A federal judge will weigh this week whether the State Department is allowed to delay the release of the final unpublished batch of Hillary Clinton's private emails until the end of February, after the first round of presidential primaries has occurred.
But a lawyer for Jason Leopold, the Vice News reporter who filed the Freedom of Information Act lawsuit in question last year, argued Monday that State had no grounds on which to stall the release of the emails.
"Voters should be dismayed by State's attempt to withhold from the public over 7,000 pages of presidential candidate Hillary Clinton's emails documenting her tenure as the nation's top diplomat," said Ryan James, Leopold's attorney, when filing an opposition brief in federal court Monday. "If the delay State seeks is granted, over 45 million Americans in early voting states may be asked to vote without the knowledge of what these emails contain."
The State Department argued in court papers filed Friday that it had discovered, on the week of Jan. 11, thousands of pages of Clinton's emails that had never been sent to outside agencies for review, as they should have been in past months.
Due to the oversight and the incoming winter storm, State Department attorneys formally asked a judge to push the deadline back from Jan. 29 to Feb. 29 so they could have an extra month to look over the emails.
"The fact that State hasn't been more forthright about how over 7,000 pages of highly contentious emails, some of which undoubtedly contain classified information, were lost for up to six months is further reason for alarm," James added.
He told the Washington Examiner he would be "shocked" if a judge fully granted the State Department's request, and said the most likely scenario involved a judge asking the agency to produce everything it can by the original Friday deadline and setting a new date for the publication of the remainder of the emails that takes into consideration only the days actually missed due to the snowstorm and other factors.
In the opposition brief filed Monday, Leopold's legal team emphasized the impact of the proposed delay on the Democratic presidential primary.
"The delay until Feb. 29, 2016, that State is requesting will deprive the voters of Iowa, New Hampshire, Nevada and South Carolina of the ability to participate in the democratic process as fully informed as they would otherwise be under the current Jan. 29, 2016, deadline for the production of the Clinton emails," they wrote.
The plaintiffs in the high-profile FOIA case argued the State Department had failed to come up with "sufficient evidence" to support their request for a month-long extension.
Reince Priebus, chairman of the Republican National Committee, blasted what he called a "blatant attempt to shield Hillary Clinton from accountability."

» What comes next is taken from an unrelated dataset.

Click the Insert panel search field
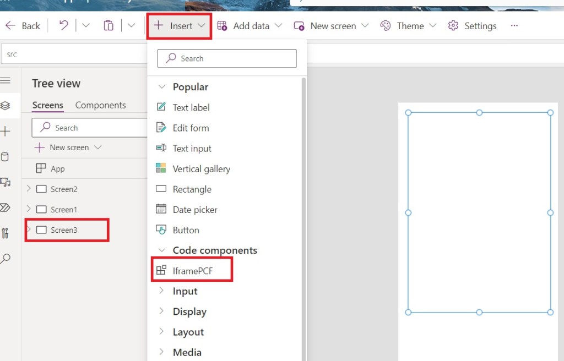This screenshot has height=361, width=564. click(x=227, y=58)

"It's clear that the State Department's delay is all about ensuring any further damaging developments in Hillary Clinton's email scandal are revealed only after the votes are counted in the early nominating states," Priebus said.
The State Department also missed the court-ordered deadline at the end of December, forcing officials to publish thousands of pages of Clinton's emails in early January to make up for the shortfall.